Sur la page Facebook de L'assassinat du président, on affirme que c'est «la première pièce à semer la controverse depuis Le Tartuffe de Molière! On n'avait pas à remonter aussi loin dans le temps. En 1994, Michel Tremblay a écrit En circuit fermé, un pamphlet au vitriol contre le milieu de la télévision qui avait secoué bien des ego médiatiques. Ici, la controverse porte sur le titre d'origine (L'assassinat de Gilles Duceppe). Or, monsieur Duceppe n'est pas la seule personnalité publique égratignée dans cette brillante satire de la société québécoise et de ses moeurs politiques.

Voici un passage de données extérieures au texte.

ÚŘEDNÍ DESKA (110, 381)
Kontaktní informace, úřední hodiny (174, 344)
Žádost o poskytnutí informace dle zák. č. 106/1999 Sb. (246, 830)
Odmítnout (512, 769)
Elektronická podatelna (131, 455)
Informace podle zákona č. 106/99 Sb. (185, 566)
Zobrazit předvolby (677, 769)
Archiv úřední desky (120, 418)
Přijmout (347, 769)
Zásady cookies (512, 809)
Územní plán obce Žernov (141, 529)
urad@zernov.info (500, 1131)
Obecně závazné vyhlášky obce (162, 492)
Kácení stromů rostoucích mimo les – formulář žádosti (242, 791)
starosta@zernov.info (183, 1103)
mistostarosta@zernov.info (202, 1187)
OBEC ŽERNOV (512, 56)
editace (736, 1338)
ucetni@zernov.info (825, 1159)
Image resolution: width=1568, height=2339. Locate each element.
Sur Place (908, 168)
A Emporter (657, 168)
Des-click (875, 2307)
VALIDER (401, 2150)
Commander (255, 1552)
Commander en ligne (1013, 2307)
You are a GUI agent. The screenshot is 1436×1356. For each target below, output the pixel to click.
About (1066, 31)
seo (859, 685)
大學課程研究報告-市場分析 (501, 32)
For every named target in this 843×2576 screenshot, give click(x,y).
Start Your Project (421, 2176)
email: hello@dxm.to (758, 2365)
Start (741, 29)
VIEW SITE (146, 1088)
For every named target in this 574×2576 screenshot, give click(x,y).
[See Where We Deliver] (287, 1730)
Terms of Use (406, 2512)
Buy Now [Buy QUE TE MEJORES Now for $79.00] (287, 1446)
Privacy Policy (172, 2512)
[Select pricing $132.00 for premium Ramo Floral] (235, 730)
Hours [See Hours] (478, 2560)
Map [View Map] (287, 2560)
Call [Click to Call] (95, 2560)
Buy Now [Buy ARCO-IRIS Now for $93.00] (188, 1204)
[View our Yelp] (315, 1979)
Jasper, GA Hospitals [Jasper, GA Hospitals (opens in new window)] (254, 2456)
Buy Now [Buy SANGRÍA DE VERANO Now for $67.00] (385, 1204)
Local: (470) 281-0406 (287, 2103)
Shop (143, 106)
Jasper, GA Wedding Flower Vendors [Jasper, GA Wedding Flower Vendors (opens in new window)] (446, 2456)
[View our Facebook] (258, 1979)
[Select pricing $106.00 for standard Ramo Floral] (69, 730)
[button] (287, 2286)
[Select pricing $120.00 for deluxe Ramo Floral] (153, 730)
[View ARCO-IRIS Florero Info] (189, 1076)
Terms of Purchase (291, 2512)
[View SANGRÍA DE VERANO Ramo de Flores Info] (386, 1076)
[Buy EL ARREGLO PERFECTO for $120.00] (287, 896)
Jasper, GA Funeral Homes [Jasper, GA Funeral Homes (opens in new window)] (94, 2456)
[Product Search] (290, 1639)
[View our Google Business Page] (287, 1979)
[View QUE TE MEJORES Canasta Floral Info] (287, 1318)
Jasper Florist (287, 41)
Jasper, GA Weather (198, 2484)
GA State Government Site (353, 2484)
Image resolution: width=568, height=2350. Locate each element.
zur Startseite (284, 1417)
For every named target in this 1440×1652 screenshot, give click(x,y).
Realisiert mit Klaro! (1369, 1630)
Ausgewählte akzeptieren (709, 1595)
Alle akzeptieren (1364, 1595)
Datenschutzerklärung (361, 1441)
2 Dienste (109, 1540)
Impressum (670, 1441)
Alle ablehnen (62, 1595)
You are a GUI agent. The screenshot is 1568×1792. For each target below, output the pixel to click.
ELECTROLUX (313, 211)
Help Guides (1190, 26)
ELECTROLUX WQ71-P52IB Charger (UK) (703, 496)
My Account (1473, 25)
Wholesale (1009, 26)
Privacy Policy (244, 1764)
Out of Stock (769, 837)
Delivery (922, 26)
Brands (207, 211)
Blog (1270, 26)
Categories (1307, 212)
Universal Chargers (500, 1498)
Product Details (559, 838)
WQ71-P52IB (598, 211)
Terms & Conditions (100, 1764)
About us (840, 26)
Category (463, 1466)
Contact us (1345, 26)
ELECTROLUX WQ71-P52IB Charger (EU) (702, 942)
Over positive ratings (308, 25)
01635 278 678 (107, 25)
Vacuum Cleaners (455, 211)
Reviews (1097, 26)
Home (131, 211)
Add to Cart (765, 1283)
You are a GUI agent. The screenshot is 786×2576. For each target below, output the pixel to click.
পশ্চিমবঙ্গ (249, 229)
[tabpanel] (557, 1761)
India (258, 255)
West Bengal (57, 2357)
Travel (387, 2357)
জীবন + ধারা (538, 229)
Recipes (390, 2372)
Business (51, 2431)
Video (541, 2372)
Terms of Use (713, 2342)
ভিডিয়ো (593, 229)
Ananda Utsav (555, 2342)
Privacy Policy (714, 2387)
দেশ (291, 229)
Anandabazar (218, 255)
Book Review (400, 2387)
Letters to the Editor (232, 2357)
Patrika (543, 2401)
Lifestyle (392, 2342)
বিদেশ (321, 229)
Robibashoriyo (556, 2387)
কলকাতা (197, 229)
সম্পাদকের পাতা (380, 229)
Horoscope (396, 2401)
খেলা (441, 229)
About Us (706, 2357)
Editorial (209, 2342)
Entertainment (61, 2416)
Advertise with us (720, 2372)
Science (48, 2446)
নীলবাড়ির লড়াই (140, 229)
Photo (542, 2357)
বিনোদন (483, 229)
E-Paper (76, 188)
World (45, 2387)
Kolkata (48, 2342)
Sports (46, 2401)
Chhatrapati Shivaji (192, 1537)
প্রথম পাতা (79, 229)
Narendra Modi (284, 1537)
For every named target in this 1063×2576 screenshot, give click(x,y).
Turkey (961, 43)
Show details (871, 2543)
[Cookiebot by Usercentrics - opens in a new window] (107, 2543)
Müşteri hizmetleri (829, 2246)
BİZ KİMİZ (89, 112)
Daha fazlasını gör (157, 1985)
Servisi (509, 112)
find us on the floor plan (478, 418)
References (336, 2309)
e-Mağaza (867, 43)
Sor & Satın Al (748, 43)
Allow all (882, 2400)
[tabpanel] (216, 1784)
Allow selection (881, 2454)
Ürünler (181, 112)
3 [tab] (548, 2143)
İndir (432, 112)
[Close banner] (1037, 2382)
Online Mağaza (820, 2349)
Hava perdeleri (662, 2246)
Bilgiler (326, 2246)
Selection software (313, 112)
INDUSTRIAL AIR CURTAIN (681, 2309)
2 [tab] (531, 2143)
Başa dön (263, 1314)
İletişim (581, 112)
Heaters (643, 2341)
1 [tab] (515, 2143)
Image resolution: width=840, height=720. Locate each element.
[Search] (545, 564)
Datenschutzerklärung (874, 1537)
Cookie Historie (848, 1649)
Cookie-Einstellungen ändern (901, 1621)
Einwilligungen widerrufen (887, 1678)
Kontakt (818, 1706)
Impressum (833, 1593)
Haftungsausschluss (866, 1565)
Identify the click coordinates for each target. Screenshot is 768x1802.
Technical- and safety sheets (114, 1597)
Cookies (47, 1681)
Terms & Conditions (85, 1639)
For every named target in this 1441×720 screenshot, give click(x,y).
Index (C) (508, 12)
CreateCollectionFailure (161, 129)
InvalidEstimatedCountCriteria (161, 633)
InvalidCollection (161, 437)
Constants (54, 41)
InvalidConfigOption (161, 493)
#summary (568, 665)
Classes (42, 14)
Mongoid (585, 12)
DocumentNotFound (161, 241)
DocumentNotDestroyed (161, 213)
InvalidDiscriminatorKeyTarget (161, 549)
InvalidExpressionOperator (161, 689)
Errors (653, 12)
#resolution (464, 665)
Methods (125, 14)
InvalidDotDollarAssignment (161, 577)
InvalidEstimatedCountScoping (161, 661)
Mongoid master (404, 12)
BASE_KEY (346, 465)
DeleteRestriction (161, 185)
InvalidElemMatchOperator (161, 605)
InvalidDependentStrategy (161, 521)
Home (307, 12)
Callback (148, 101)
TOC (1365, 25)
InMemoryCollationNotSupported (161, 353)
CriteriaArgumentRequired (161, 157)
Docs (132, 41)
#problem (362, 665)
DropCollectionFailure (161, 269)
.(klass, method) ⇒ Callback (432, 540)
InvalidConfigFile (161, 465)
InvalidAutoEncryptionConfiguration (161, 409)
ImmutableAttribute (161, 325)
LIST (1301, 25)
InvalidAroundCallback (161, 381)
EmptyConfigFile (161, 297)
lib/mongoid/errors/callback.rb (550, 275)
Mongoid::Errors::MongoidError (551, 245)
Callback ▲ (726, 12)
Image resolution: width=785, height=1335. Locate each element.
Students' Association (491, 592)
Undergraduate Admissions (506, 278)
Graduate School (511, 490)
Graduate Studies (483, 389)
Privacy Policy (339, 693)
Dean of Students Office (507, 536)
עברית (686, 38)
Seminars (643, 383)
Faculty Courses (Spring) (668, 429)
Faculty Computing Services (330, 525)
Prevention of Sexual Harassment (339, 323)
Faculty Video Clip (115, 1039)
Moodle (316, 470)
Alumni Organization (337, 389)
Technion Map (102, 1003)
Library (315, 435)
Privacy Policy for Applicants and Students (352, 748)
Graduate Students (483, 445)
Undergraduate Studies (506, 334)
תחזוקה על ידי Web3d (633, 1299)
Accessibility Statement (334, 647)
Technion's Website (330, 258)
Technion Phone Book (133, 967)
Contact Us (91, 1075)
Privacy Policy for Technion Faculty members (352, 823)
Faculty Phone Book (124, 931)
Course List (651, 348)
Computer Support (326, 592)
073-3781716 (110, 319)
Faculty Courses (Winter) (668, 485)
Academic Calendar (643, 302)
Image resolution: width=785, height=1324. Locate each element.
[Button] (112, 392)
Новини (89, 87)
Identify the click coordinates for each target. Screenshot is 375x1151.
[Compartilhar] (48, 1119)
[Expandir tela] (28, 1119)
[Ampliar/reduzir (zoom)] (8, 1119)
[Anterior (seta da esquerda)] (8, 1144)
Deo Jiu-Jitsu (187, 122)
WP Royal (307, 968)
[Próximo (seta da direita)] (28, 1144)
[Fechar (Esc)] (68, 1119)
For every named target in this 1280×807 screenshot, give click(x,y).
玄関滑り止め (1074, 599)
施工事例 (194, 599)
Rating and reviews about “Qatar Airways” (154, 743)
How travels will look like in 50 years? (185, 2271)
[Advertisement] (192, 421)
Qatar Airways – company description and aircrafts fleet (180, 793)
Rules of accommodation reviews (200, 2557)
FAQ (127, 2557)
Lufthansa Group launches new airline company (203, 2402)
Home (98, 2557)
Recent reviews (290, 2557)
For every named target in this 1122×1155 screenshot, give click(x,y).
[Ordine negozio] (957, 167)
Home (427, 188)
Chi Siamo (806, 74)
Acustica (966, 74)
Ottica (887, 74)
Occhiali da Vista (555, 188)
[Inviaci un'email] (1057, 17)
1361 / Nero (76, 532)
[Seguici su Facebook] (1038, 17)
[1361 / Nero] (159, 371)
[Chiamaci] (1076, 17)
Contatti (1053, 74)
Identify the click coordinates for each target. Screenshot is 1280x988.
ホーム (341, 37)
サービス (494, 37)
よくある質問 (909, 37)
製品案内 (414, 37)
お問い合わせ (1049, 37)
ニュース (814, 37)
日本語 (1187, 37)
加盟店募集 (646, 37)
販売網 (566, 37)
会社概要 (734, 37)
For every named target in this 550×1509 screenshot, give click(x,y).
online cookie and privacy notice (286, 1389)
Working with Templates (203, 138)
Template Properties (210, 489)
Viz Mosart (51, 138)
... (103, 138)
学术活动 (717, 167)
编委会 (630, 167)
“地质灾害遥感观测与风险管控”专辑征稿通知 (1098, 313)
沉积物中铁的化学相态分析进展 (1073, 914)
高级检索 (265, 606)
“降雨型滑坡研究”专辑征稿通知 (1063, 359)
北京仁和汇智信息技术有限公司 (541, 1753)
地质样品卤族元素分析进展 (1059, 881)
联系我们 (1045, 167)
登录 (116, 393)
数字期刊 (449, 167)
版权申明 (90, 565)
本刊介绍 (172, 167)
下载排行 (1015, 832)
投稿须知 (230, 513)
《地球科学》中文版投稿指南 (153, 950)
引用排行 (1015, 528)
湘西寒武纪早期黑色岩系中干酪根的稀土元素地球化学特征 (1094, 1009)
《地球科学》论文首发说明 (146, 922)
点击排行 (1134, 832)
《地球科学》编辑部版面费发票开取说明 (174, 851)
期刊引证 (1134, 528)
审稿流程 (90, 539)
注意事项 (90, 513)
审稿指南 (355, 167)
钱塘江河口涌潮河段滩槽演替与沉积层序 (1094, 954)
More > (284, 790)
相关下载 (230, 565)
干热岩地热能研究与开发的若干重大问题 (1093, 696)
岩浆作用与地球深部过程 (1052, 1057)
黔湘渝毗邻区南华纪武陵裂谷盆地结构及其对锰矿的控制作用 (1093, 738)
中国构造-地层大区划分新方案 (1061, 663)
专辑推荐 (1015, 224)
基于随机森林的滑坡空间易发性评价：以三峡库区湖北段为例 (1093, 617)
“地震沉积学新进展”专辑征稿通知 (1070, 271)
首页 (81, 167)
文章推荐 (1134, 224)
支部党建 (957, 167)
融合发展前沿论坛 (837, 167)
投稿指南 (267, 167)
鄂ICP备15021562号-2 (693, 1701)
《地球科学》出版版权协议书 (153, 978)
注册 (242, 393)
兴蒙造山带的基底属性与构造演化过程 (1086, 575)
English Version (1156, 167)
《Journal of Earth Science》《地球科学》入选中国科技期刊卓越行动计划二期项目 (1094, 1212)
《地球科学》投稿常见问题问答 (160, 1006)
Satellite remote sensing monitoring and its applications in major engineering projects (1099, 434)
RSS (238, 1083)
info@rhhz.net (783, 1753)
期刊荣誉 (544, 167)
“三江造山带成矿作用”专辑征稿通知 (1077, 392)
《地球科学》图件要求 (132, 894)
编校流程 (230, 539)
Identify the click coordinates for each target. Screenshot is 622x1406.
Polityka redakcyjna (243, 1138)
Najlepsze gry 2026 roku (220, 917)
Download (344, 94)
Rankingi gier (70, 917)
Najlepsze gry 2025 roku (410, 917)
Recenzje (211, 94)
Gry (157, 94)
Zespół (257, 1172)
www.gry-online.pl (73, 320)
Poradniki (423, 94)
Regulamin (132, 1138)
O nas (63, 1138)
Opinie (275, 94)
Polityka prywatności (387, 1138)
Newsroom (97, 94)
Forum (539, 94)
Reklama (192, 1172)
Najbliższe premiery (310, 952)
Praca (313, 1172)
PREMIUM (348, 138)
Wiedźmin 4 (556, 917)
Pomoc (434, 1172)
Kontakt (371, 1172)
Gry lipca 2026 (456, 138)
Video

À l'instar d'En circuit fermé, ce n'est pas exactement une «pièce» que signent Olivier Morin et Guillaume Tremblay, plutôt un brûlot futuriste inspiré de l'actualité, qu'on présente encore trois soirs dans le cadre du Zoofest. Les deux auteurs sont sur scène avec leurs merveilleux complices (le concepteur sonore Navet Confit et les interprètes Mathieu Quesnel et Catherine LeGresley) pour défendre ce spectacle qui rappelle les radio-théâtres d'antan, avec textes en mains, microphones et bruitage en studio.

Bien sûr, il y est question de l'ex-chef du Bloc. Après son «assassinat» politique en 2011, Gilles Duceppe a pris sa retraite en Suisse. Nous sommes en 2022 et - malgré les référendums répétés - le Québec n'est toujours pas souverain. La province vit dans un statu quo nourri de peur, d'indécision et d'un appauvrissement culturel: plusieurs artistes se sont exilés; dans les théâtres, on produit uniquement des comédies musicales; et la chroniqueuse économique du Journal de Montréal, Natalie Elgraby-Lévy, est devenue ministre de la Culture!).

Écoutant son coeur et les leçons de son défunt père, Jean Duceppe, le leader politique va revenir au Québec pour mener le clan du Oui au référendum. Sur son chemin, il va croiser Pauline Marois et Stéphane Gendron, devenu premier ministre du Canada! Malgré les revers, il va gagner ses épaulettes et devenir président de la République du Québec. Mais des attentats à la souffleuse menacent la vie du nouveau président...

Bon, on vous laisse la surprise de voir ce que les auteurs font «affectueusement» dans leur fiction avec les Mario St-Amand, Serge Postigo, Roy Dupuis et le sort des Nordiques... Car il faut y aller. Ce théâtre d'anticipation représente une heure de bonheur sur Terre. Dans la lignée des Zapartistes, des Cyniques, ou des meilleurs Bye-Bye, les artisans de L'assassinat (qui ont précédemment réalisé Clotaire Rapaille, l'opéra rock) ont du cran, de l'humour, et une bonne dose d'irrévérence.

Ici, le visage de la satire prend un air engagé: leurs allégeances politiques et convictions souverainistes ne font aucun doute. Mais l'intention des auteurs est tout sauf partisane ou gratuite. Entre les lignes, on sent un véritable amour du Québec et une inquiétude face à son avenir.

Comme le veut l'origine latine de la satire, L'assassinat du président «fait rire pour corriger les moeurs». À voir le sourire béat accroché au visage des spectateurs à la sortie de la première, jeudi soir, ce genre de théâtre est, pour certains, aussi exaltant que le son des casseroles qui résonne à la brunante...

Le printemps québécois n'a pas dit son dernier mot.

L'assassinat du président au Théâtre La Chapelle,  du 22 au 24 juillet.